SINGAPORE: The prices of both imports and exports in Singapore fell in December 2024 compared to the same period a year ago, according to data released by the Department of Statistics Singapore (SingStat).
The Import Price Index (IPI) registered a year-on-year (YoY) decline of 3.6%, marking a sharper drop than the 0.6% YoY decrease recorded in November. This decline was driven by price reductions in oil and non-oil imports, which fell by 5.7% YoY and 2.9% YoY, respectively.
Among the categories affected, electrical machinery apparatus saw a price decline in December, as reported by SingStat. Additionally, price decreases were observed in manufactured goods, chemicals and chemical products, animal and vegetable oils, beverages and tobacco, and crude materials.
The Export Price Index (EPI) also fell in December, recording a 3.1% YoY decline. While still a contraction, the pace of decrease was slower compared to the 5.2% YoY drop in November. The oil export index recorded a 7.7% YoY decline, while the non-oil export index fell by 2% YoY.

**DATA FOR ANALYSIS**
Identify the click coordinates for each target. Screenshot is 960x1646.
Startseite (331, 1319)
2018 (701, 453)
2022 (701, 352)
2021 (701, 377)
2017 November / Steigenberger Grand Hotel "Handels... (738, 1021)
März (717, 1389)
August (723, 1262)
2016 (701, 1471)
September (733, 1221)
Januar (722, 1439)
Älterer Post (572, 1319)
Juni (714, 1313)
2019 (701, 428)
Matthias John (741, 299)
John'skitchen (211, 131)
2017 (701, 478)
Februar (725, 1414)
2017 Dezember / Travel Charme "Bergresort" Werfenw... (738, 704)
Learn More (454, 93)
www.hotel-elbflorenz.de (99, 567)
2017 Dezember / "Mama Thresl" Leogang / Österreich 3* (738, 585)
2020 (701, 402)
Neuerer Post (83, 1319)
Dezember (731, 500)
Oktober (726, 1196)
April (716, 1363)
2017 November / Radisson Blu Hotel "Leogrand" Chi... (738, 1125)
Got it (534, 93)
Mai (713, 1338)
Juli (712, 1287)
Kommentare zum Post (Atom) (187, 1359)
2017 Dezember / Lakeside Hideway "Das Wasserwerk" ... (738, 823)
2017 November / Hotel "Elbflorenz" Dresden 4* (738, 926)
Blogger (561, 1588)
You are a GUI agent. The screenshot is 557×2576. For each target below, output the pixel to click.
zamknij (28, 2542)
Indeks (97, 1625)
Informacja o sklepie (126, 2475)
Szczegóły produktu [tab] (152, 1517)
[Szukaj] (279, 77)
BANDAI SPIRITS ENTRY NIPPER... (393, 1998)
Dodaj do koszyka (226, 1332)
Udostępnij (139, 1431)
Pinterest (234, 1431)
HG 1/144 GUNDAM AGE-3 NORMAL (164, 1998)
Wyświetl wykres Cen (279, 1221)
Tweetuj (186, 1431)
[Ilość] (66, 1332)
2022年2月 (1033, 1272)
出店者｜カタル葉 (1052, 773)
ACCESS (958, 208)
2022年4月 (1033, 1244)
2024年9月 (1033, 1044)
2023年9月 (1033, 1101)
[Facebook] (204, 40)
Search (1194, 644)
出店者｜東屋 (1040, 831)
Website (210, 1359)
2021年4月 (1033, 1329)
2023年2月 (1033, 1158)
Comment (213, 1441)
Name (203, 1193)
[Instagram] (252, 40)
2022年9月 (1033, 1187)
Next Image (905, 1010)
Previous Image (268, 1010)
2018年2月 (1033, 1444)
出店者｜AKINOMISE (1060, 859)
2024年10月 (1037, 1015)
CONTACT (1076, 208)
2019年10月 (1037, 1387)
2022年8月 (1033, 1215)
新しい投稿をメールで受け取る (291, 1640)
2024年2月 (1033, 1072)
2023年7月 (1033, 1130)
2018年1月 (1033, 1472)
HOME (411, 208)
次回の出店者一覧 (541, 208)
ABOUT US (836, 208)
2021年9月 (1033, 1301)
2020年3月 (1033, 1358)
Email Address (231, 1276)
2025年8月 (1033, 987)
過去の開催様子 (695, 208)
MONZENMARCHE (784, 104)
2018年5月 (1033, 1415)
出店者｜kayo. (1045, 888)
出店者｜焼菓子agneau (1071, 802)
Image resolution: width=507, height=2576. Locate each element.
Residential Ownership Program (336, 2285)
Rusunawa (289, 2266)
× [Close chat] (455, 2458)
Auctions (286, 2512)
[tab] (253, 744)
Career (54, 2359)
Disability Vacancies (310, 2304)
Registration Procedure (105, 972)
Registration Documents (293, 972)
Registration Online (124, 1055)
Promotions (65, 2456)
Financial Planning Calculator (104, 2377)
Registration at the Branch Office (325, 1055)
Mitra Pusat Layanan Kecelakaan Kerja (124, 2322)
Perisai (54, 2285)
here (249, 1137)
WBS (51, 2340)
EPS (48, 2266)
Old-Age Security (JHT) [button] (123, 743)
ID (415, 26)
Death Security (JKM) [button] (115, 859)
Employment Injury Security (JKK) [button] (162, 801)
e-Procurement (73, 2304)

**QUESTIONS ON THE MATERIAL**
• A. Could you set down the part of the Singapore import and export price article from "SINGAPORE: The prices" up to and including "Statistics Singapore (SingStat).", word for word?
• B. Can you turn the paragraph of the Singapore import and export price article that begins "The Export Price Index (EPI) also fell" into a short list that keeps its main figures?
• C. Would you extend the Singapore import and export price article beyond its final sentence?

**ANSWERS BY ITEM**
• A.
SINGAPORE: The prices of both imports and exports in Singapore fell in December 2024 compared to the same period a year ago, according to data released by the Department of Statistics Singapore (SingStat).

• B.
- The Export Price Index fell 3.1% year-on-year in December.
- This decline was slower than November's 5.2% year-on-year drop.
- The oil export index fell 7.7% year-on-year.
- The non-oil export index fell 2% year-on-year.

• C.
The Import Price Index (IPI) serves as a key indicator of price trends for imported goods into Singapore, with prices measured at CIF terms (cost, insurance, and freight). The data is collected monthly from major importers.
Similarly, the Export Price Index (EPI) tracks changes in the prices of all exported goods, including re-exports. The data is sourced from major exporters of selected commodities.
The latest figures reflect ongoing price fluctuations in global trade, impacting both importers and exporters in Singapore.